Azerbaïdjan : RSF demande la révision d’un projet de loi légalisant la censure
En Azerbaïdjan, le parlement s’apprête à adopter un texte portant gravement atteinte à la liberté de la presse. Reporters sans frontières (RSF) exhorte les autorités à réviser ce projet de loi qui contredit la Constitution azerbaïdjanaise et les principes de la Convention européenne des droits de l’homme.
Mise à jour : Le parlement a adopté le 30 décembre 2021 en troisième et dernière lecture le texte modifiant la loi "sur les médias". La loi est entrée en vigueur le 8 février 2022.
Les députés du Milli Majlis, le parlement azerbaïdjanais, s’apprêtent à adopter demain en troisième et dernière lecture un texte controversé visant à modifier la loi sur les médias, préparé dans le secret depuis le printemps dernier. Le 28 décembre, plus d’une trentaine de journalistes représentant des médias indépendants et d’opposition ont protesté contre ce projet devant le bâtiment de l’Assemblée nationale, dans la capitale Bakou. Frappée par une policière, la reporter Nargiz Absalamova souffre d’une fracture au coccyx. C’était la deuxième manifestation organisée sur ce sujet, malgré les risques de répression par les forces de l’ordre.
Le projet de loi prévoit entre autres la création d’un registre des journalistes ainsi qu’une carte de presse unique. Seuls ceux qui détiendront cette carte et dont le média sera enregistré par les autorités pourront bénéficier du statut de journaliste, les autres risquent de voir leur activité restreinte, en particulier le travail avec leurs sources officielles, qui pourront ignorer leurs questions. Or, c’est l’État qui choisira arbitrairement qui est journaliste ou non, à l’issue d’un “test” sur lequel aucun détail n’a été dévoilé. Et les autorités détiendront la liste et les détails personnels de tous les journalistes et médias enregistrés (adresses, comptes bancaires, contrats, etc.), ce qui fait peser sur eux un risque supplémentaire, dans ce pays contrôlé par le président autoritaire Ilham Aliev considéré par RSF comme un prédateur de la liberté de la presse.
Ce texte entravera encore davantage le travail des médias qui sont basés à l’étranger pour éviter les pressions, comme Meydan TV à Berlin, ou des chaînes de télévision sur internet : sans enregistrement du média en Azerbaïdjan, l’activité de leurs correspondants sur place devient illégale. En outre, les journalistes devront se conformer à de nouvelles règles, telles que l’interprétation “objective” des faits et événements sans que celle-ci ne soit définie, laissant libre cours à l’interprétation des juges, ou encore l’interdiction de diffuser toute information d’une source non officielle.
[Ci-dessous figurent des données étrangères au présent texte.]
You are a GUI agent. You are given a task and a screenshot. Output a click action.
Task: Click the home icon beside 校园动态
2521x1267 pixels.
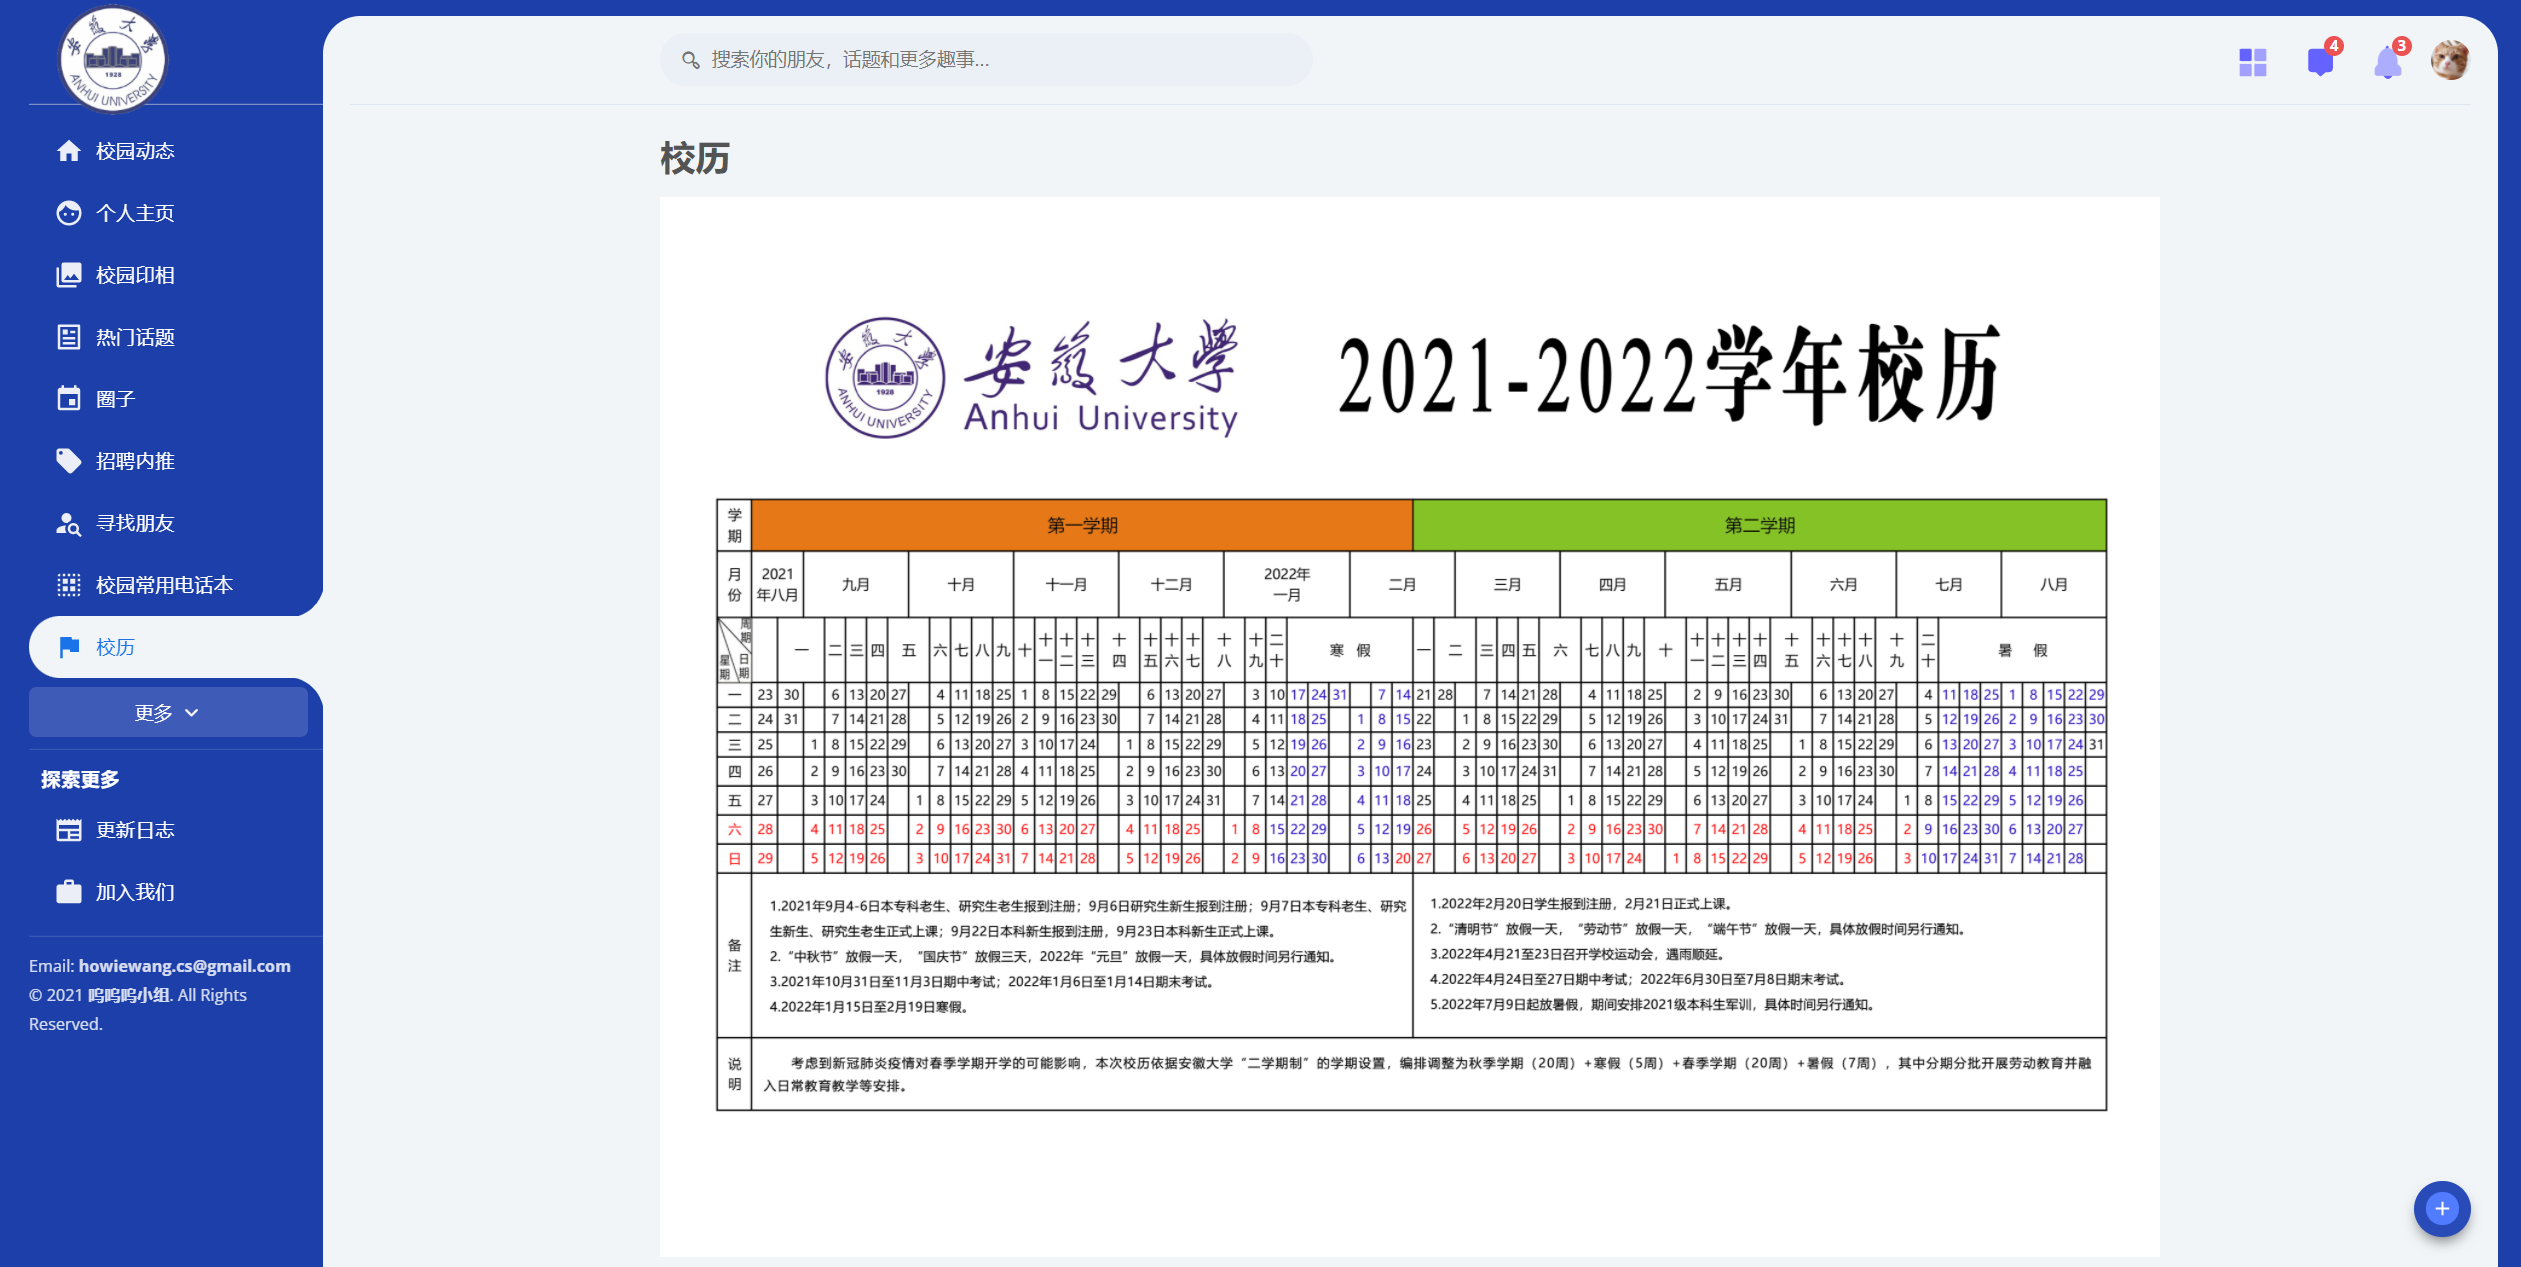pyautogui.click(x=68, y=151)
Impossible donc d’enquêter sur des sujets d’intérêt général au-delà des informations officielles ou de critiquer les méthodes des autorités. Un autre article interdit par exemple la diffusion de toute image d’une personne, même dans l’espace public, sans son autorisation écrite — un moyen d’éviter, entre autres, toute vidéo prouvant des fraudes électorales.
“Cette loi émaillée de formulations imprécises et de contradictions vise à contrôler encore davantage la sphère médiatique et à légaliser la censure, estime Jeanne Cavelier, responsable du bureau Europe de l'Est et Asie centrale de RSF. Elle viole l’article 50 de la Constitution azerbaïdjanaise sur la liberté d’information et l’article 10 de la Convention européenne des droits de l’Homme sur la liberté d’expression (CEDH). L’État outrepasse ses pouvoirs en interférant dans l’activité professionnelle des journalistes, sans aucune concertation avec des médias indépendants ou des experts spécialisés dans la liberté d’expression. RSF exhorte le gouvernement et le parlement azerbaïdjanais à revoir entièrement ce texte dans le respect de la Constitution et de la CEDH, et à promouvoir des options d'autorégulation.”
Particulièrement harcelés par les autorités, y compris au-delà des frontières de l’Azerbaïdjan, les journalistes critiques et les médias indépendants jouent un rôle majeur pour informer sur la réalité de la situation du pays, au-delà de la propagande servie par le régime. Le projet de loi soumis au vote risque de les réduire au silence.